"This was done for you."
Season 2, Episode 2, The Chosen. Nathaniel sits under a fig tree with a stack of failed dreams in his hands—plans for a synagogue he'll never get to build (to know why, watch the show. Seriously). He turns his gaze to the radiant sky and directs a broken-hearted prayer to heaven. But even as he recites words of faith, the tears streaking his face as he burns the designs say what he's truly thinking, what he's feeling.
"This was done for you. . . . Do you see me?"
I felt a weird connection to Nathaniel in this scene. Although—granted—I hadn't watched my life's work collapse in a literal pile of rubble, I had poured my heart and soul into a story that I truly felt was my calling from God, my way of glorifying Him. And when things didn't go the way I had planned, with more problems appearing as time went on, I can't deny that this thought was licking my mind like a flame.

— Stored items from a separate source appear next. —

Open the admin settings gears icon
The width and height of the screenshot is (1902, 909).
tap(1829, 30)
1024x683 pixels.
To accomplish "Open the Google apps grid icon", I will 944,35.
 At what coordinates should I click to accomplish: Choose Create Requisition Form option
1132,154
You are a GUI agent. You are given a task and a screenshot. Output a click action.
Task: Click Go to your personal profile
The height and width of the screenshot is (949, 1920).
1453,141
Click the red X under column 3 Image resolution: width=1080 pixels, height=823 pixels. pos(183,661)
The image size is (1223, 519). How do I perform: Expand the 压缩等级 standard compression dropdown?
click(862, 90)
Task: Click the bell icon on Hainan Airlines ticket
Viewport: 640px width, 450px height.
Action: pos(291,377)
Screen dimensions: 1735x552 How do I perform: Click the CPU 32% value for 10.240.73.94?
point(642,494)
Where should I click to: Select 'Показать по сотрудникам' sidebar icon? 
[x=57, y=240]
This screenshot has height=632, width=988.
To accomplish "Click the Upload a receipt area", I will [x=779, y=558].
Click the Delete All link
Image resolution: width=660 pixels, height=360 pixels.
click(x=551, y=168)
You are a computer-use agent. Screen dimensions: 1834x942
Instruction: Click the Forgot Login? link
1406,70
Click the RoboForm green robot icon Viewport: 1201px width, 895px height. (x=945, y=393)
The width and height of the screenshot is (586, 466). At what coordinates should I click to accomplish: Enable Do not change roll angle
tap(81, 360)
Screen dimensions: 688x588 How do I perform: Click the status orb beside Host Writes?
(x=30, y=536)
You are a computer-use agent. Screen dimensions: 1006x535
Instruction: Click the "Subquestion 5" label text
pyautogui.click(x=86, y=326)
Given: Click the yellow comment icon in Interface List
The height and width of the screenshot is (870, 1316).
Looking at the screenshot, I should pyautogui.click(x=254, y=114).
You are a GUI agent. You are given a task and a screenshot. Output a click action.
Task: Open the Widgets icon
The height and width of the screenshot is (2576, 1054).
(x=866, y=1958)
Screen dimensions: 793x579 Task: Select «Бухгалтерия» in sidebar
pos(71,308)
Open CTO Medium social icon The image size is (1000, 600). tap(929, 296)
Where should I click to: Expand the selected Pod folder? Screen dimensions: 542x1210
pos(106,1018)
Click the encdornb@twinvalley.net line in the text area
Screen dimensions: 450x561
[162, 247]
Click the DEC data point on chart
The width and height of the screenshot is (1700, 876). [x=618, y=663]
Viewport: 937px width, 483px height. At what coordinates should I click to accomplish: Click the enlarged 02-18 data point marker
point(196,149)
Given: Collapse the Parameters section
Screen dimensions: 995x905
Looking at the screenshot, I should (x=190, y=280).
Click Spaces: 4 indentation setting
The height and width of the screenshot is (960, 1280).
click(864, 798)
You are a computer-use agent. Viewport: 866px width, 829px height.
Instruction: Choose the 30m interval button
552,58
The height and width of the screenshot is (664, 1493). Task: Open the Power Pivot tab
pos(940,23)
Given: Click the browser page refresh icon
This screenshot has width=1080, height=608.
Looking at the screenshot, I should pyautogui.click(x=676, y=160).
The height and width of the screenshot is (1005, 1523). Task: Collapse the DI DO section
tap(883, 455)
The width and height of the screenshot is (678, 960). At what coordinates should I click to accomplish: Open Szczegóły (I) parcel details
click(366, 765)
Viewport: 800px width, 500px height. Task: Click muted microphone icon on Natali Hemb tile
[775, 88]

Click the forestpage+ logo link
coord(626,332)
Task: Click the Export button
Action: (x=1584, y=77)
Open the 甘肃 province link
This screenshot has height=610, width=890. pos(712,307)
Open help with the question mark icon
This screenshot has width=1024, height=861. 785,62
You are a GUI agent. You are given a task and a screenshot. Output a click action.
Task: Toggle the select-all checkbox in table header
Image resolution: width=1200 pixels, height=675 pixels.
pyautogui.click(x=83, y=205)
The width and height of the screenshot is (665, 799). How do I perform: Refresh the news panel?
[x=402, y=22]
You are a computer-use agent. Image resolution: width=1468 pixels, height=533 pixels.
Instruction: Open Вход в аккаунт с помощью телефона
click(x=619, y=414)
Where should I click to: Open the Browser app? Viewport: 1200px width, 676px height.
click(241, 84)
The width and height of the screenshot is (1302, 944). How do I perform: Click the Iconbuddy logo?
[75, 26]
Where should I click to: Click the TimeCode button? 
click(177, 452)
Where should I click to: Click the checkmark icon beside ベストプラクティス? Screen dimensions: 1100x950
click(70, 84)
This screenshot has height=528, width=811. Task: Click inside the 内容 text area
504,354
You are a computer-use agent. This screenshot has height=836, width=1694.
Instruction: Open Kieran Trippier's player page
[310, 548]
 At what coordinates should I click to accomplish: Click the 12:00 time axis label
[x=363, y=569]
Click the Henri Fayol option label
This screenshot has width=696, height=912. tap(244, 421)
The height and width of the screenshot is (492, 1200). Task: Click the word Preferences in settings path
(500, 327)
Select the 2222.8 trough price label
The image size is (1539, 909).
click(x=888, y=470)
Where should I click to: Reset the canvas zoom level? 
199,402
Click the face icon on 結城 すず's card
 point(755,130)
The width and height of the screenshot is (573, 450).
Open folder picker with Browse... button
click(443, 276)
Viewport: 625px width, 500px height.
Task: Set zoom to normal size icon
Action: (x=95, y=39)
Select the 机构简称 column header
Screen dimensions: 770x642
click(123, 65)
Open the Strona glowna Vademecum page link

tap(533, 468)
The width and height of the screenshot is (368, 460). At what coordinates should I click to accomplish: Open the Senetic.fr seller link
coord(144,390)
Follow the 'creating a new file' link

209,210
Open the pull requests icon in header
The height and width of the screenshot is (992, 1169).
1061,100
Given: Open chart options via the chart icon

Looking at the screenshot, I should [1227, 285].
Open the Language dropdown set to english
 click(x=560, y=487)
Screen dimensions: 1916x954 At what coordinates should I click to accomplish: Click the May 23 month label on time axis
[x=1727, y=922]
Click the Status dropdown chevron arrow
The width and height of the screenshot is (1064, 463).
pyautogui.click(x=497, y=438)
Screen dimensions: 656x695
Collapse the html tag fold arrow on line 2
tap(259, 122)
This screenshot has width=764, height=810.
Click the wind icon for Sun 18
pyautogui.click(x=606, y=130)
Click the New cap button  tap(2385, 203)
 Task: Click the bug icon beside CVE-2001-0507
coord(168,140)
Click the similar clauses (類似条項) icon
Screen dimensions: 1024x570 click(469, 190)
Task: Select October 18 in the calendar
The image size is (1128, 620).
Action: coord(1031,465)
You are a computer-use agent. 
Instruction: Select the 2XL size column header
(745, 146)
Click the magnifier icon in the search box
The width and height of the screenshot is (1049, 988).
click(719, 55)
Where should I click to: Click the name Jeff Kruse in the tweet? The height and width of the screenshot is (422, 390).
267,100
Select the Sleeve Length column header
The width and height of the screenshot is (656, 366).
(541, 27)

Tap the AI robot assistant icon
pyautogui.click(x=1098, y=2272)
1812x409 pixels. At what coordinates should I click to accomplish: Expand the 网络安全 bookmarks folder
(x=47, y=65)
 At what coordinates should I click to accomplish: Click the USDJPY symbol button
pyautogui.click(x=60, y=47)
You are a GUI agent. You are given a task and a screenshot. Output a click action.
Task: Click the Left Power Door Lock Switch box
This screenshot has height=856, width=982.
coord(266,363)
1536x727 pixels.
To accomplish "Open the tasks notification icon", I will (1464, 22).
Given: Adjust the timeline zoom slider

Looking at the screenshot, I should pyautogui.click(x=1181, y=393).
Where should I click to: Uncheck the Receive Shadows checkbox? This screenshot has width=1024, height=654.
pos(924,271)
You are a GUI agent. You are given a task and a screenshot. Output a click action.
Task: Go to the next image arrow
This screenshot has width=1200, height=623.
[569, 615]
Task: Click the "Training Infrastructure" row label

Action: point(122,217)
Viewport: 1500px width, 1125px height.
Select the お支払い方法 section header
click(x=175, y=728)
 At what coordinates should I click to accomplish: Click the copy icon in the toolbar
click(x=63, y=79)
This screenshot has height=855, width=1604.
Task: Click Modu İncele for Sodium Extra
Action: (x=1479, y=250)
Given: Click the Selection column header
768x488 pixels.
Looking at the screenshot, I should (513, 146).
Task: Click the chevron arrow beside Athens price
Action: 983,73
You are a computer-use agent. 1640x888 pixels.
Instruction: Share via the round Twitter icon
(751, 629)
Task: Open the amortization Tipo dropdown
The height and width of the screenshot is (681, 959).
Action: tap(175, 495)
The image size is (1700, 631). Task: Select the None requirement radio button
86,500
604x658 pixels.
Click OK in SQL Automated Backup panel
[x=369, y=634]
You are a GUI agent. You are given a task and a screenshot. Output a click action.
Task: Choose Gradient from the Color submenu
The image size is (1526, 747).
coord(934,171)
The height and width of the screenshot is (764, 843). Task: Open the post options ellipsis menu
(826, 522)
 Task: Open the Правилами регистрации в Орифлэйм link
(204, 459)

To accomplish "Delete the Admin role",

I did this for you, God. Why didn't it work?
Why wouldn't you make it work?
Now, I know I've blogged on this topic before, and I can only hope that it resonates with someone out there. Because this feeling, this kind of discouragement is not dispelled in a day. Anyone who has breathed passion into something in God's name and watched it fizzle out knows the feeling of betrayal that accompanies it, and the thing about feelings is that they can't be reasoned away. You can't always logic your way out of a feeling you know is misguided. It's a feeling. It clings. Longer and more stubbornly than it should, long after your thinking has outgrown it.
Maybe your thinking has outgrown it. Maybe you've surrendered your project into God's hands and found peace, but every once in a while, like a forgotten burr, the feeling of betrayal will make itself known, along with that question. "Lord, do you even see me?"
Jesus answered that question for Nathaniel. "I saw you under the fig tree." (John 1:48) In your darkest moment, in your hour of despair. I saw you. I have plans for you. Your work isn't over; follow me and watch it begin.
Jesus saw you under the fig tree. When you were in the dust, setting fire to your dreams, begging God to explain why your efforts to honour Him amounted to nothing, Jesus saw you there and he sees you now. He is calling you to something greater. A future so much more vibrant than the one you had planned, a future that will require the gifts he gave you—probably in a way you never would have guessed.
Wherever your fig tree was—your bedroom, your car, a bathroom stall, a quiet house alone, a bus ride, a dark night—Jesus saw you there. He has better plans for you. Trust him. Answer his call. Brush off your passion. Come and see.